Erosion pattern and structural optimization of high-pressure Y-type tee line for fracturing with high-sand content ratio

Aiming at the problem of erosion damage of high-pressure manifold components in oil and gas field fracturing operations, the effects of erosion angle, particle size, and impact velocity on erosion rate were systematically studied through a self-designed liquid–solid two-phase flow erosion test device, and an erosion model was constructed based on experimental data. The results show that the main erosion area of the Y-type tee is located at the intersection wall of the branch pipe and the main pipe, and the front section of the main pipe.
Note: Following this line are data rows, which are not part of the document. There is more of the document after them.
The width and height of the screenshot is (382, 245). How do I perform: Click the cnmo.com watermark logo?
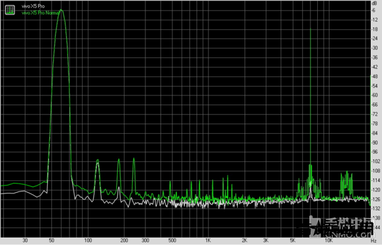click(x=335, y=226)

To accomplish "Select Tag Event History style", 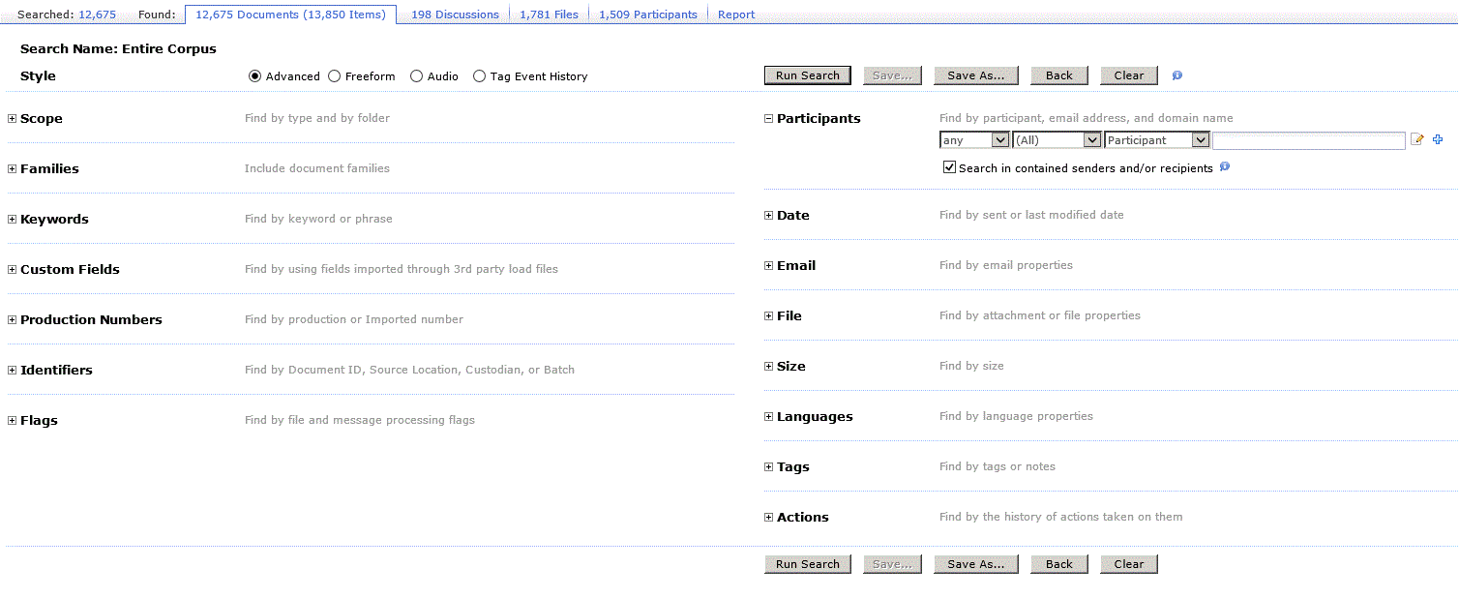I will (x=480, y=76).
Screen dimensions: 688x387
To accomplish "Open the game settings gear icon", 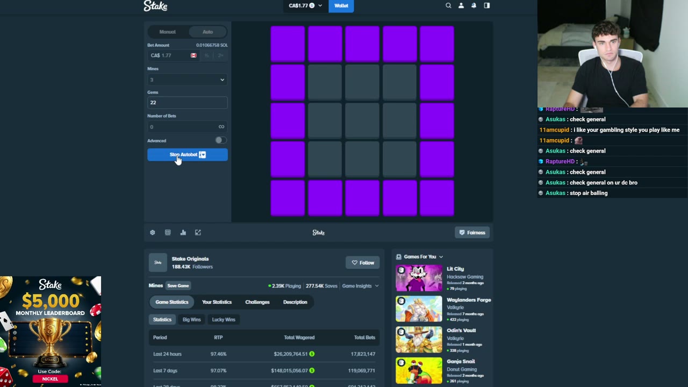I will (153, 232).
The maximum erosion rate decreases first and then increases with the solid particle size (100–400 μm), and reaches the minimum value of 1.62 × 10 −6 kg m −2 s −1 at 350 μm. When the particle mass flow rate increases from 1 × 10 −3 to 5 × 10 −3 kg s −1 , the maximum erosion rate increases linearly by 4.5 times. When the inlet flow rate of fracturing fluid increased from 0.3 m 3 min −1 to 1.5 m 3 min −1 , the maximum erosion rate increased by 61.8 times, and the growth rate increased significantly after the flow rate exceeded 0.9 m 3 min −1 . The structure optimization shows that the maximum erosion rate increases by 41.12 times when the spatial opening angle increases from 15° to 90° (the growth rate increases after the opening angle > 60°), and the maximum erosion rate can be reduced to 35.8% of the structure without rounded corners by setting 20 mm rounded corners. The study confirms that the particle mass flow rate and the fracturing fluid flow rate are the main influencing factors. Optimizing the space opening angle and setting the fillet can effectively improve the erosion resistance of the pipe fittings. It is recommended to strengthen the detection of the intersection wall and the front section of the main pipe to ensure the safety of the operation.